GENERAL LAB PROCEDURES FOR MOLECULAR LABS

Reagent Handling 

--          Wear gloves when handling all common reagents. 

--          Restriction enzymes are kept in alphabetical order in a "restriction enzyme" box.  Remove enzymes only when ready to use and place the tube in firmly packed ice.  Replace immediately.  Modifying enzymes are kept in the Stratacooler; when using these enzymes remove the Stratacooler when the enzyme is needed and immediately replace the lid and return to the freezer.  If the Stratacooler becomes covered with frost, it needs to be defrosted to prevent moisture from accumulating around the lips of the tubes.  

--          When attempting to hasten the thawing of a frozen reagent, rub the bottom of the tube between one's fingers; do not roll the entire tube between one's palms as this may contaminate the lip of the tube. 

--          Make a habit out of glancing at the pipette tip prior to inserting it into the enzyme tube to be sure that it is visibly clean.  

--          Frequently check and periodically clean the barrels of the pipette.  They should contain no moisture or dirt. 

--          Never place a pipette man with a used tip (or a "green thing" with a used glass pipette) in a horizontal position; fluid may leak into the barrel.  

--          If a particular reagent/enzyme did not work well, please inform someone.  While it might be attributable to a mistake on your part, it is also possible the enzyme is not working well, and it is a courtesy to inform co-workers of this possibility.  

 General Lab Cleanliness 

--          Following an experiment nothing should be left lying around the lab. Dirty glassware etc. should be rinsed and placed in the appropriate bin.  Gel boxes and other material that we wash ourselves should be thoroughly rinsed and placed on the sink to dry.  Once dry these items should be returned to the shelf and not left on the sink. 

--          Balances tend to become dirty easily; these should be checked and cleaned following each use. 

--          Periodically take the time to, e.g. clean the sinks, wipe out the incubators, remove extraneous glassware etc. 

Lab Tools 

You will need to make a few simple tools to be able to manipulate cells and embryos. Make up most of the tools in the first lab and then keep them for use throughout the semester. All of the tools can be sterilized before use with 70% ethanol.  

             Microknives –    One can use fine-tipped scalpels (expensive) or you can make your own using chips from double edged razor blades mounted on the ends of wooden dowels. Protective eye gear and leather work gloves must be worn when breaking the  razor blades.  

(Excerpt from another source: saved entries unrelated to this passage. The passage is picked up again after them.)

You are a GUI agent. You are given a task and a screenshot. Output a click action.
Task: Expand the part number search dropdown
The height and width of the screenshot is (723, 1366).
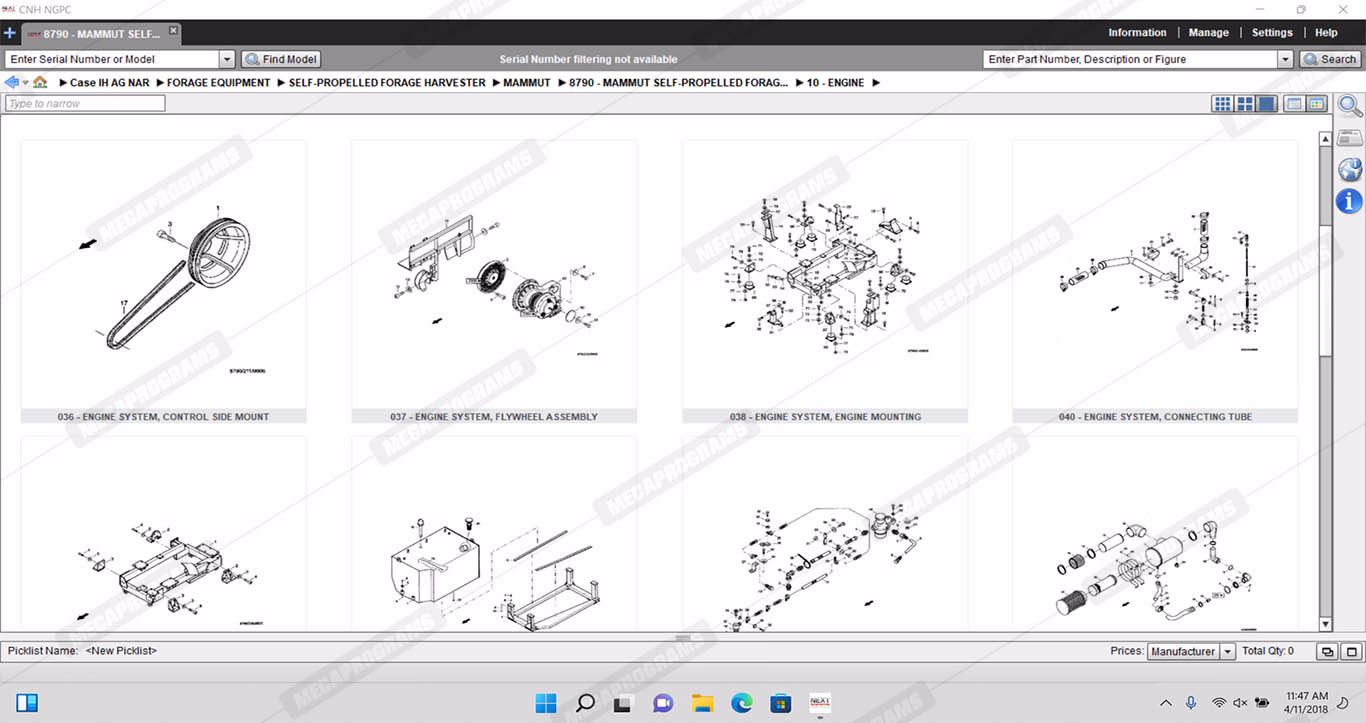1285,60
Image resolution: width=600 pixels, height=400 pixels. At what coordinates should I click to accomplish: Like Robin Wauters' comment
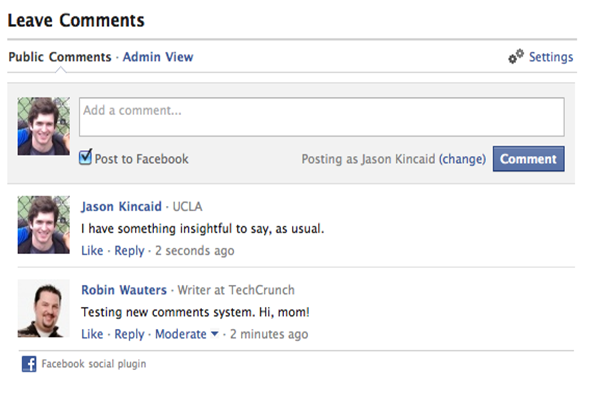click(x=92, y=334)
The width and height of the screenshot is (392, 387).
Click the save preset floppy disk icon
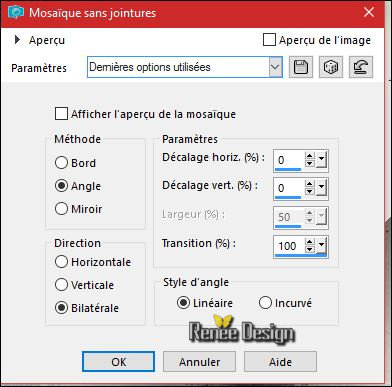301,67
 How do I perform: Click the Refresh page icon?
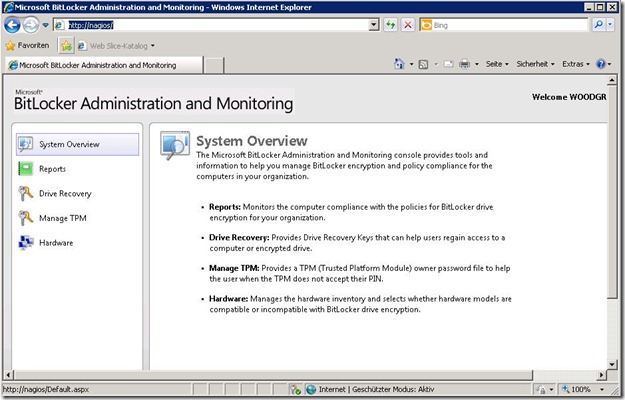pyautogui.click(x=390, y=23)
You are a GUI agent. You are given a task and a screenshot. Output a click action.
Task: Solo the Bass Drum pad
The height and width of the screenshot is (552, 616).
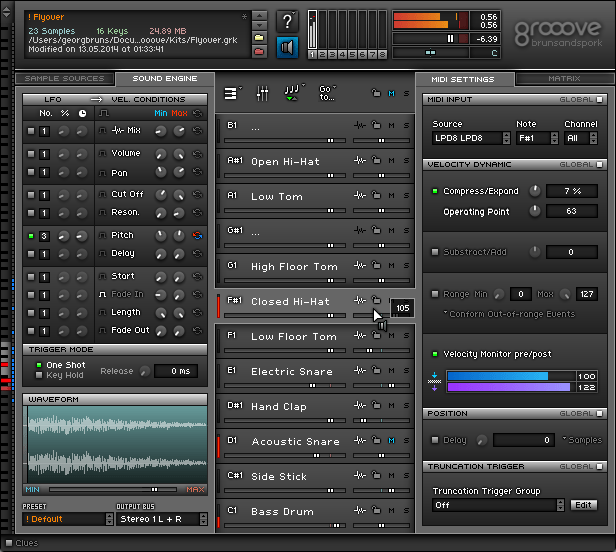click(406, 511)
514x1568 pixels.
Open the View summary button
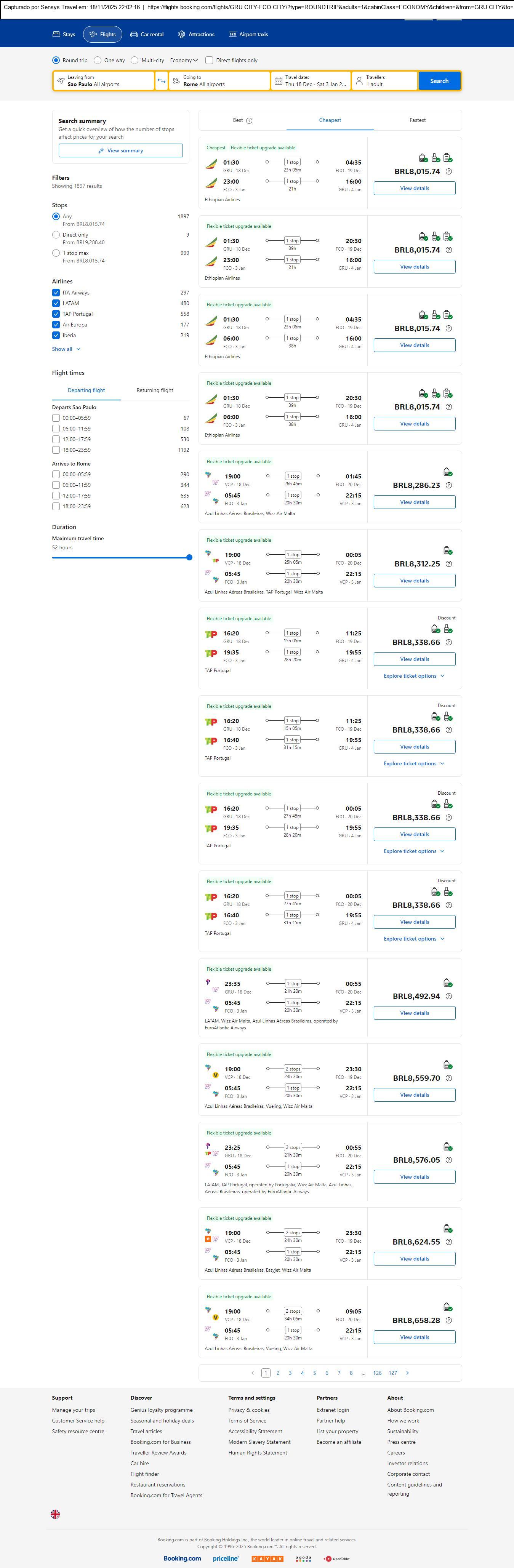(120, 150)
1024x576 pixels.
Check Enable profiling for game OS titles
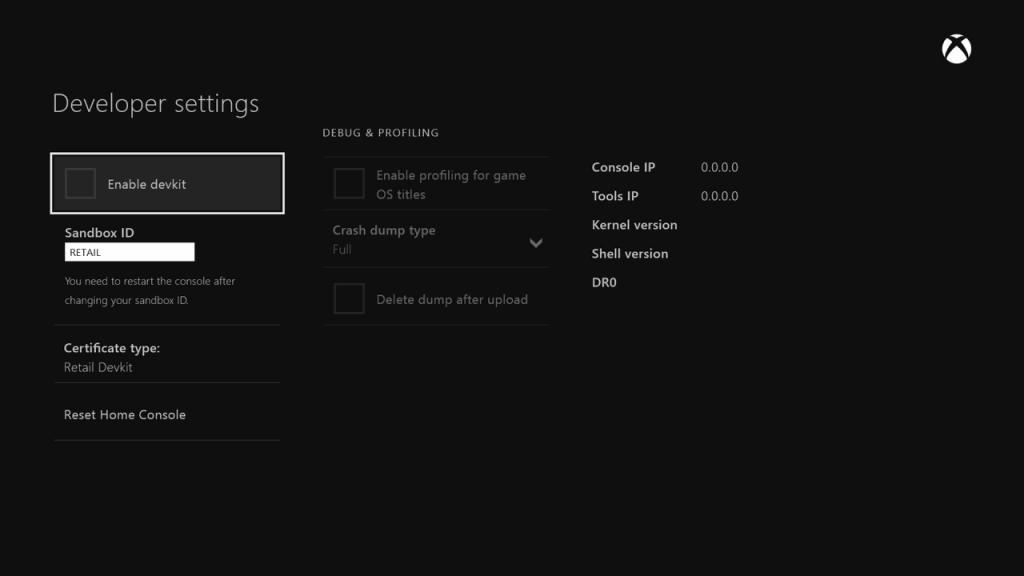coord(349,184)
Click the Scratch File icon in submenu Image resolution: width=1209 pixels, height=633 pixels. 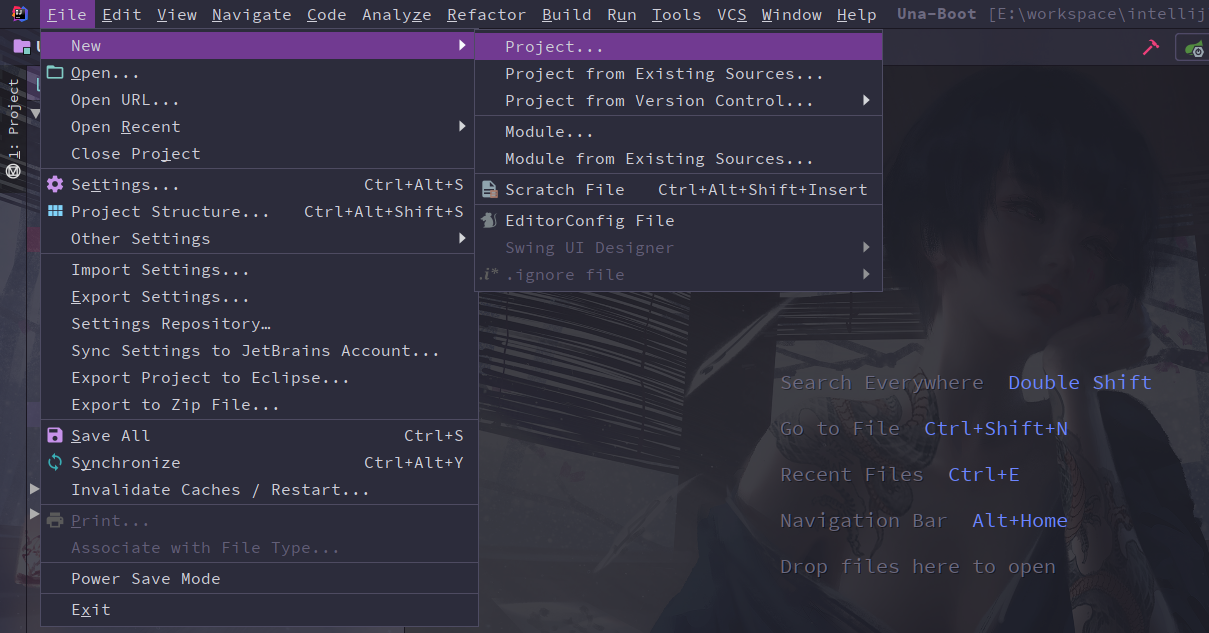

Break a razor blade into a number of small pieces by cutting it with heavy-duty scissors, aviation tin snips. Make a small slit in the end of a wooden swab and place the microknife in the slit. You can seal it in place with clear finger nail polish or with hot paraffin.  

            Microneedles - I normally make microneedles by cutting the blunt end off of # 00 or # 000 insect pins then sticking them in the end of a pasture pipette. Then seal in place by heating the end of the pipette/needle and touching it to a pellet of paraffin to hold  it in place. Finger nail polish can also be used to hold the needle in place.  

            Hairloops -        Make a loop of hair, yours or others, and place it in the end of a pasture pipette. Seal it in place with hot paraffin or nail polish. You should make several different size loops and if possible with different thickness hairs. These are used for manipulating eggs or embryo structures.  

            Eyelash Probes Pop out a couple of your eyelashes and insert them in the end of a pasture pipette. Seal in place with paraffin or nail polish. These can be used to move         embryos or structures in embryos. Because they taper to a fine tip, they are also  used as surgical tools to separate cells in early embryos.